====== Data for this exercise

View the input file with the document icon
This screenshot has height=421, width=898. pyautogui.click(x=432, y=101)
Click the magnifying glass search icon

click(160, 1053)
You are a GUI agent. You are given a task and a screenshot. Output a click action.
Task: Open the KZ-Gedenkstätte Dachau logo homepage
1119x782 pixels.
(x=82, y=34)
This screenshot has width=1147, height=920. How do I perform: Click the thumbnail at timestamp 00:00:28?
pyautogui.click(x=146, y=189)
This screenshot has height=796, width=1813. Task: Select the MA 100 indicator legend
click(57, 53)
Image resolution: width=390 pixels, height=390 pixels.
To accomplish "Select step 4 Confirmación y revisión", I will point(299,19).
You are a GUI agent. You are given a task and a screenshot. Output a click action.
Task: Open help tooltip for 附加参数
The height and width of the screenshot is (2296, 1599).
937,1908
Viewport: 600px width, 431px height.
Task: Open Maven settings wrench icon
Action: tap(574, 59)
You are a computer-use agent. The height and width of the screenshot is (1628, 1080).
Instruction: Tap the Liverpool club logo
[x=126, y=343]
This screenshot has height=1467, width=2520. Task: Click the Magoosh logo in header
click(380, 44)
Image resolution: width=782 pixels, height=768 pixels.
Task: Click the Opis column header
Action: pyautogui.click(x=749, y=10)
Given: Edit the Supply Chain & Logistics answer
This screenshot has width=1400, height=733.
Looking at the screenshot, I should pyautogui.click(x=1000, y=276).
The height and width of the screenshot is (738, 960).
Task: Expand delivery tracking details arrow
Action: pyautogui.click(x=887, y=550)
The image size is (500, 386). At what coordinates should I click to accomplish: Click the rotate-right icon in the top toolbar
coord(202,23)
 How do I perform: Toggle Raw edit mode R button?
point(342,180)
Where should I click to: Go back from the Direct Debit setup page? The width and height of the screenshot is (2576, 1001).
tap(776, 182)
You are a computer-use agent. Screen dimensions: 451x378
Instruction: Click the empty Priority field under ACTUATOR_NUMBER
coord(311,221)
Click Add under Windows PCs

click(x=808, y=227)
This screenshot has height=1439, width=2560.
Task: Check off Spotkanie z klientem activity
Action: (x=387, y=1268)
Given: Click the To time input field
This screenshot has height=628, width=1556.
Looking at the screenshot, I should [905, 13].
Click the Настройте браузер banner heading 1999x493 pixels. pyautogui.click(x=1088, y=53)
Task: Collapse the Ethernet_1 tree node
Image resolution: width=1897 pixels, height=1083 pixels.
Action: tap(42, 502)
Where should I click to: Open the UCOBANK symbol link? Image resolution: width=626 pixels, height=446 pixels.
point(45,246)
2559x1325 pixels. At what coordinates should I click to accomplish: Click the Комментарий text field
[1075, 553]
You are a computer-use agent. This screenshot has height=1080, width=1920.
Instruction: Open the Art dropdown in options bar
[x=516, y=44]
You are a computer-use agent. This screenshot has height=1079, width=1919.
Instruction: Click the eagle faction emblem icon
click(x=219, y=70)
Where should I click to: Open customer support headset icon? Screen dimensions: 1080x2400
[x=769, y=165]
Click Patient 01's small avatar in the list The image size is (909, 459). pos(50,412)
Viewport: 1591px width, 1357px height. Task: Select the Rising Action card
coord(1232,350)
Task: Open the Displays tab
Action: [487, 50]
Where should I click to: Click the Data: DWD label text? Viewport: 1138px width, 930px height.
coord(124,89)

============

## Exercise
Extract every line from the records above that contains the word "computer".

## Exercise result
You are a computer-use agent. The height and width of the screenshot is (1628, 1080).
You are a computer-use agent. Screen dimensions: 451x378
You are a computer-use agent. This screenshot has height=1080, width=1920.
You are a computer-use agent. This screenshot has height=1079, width=1919.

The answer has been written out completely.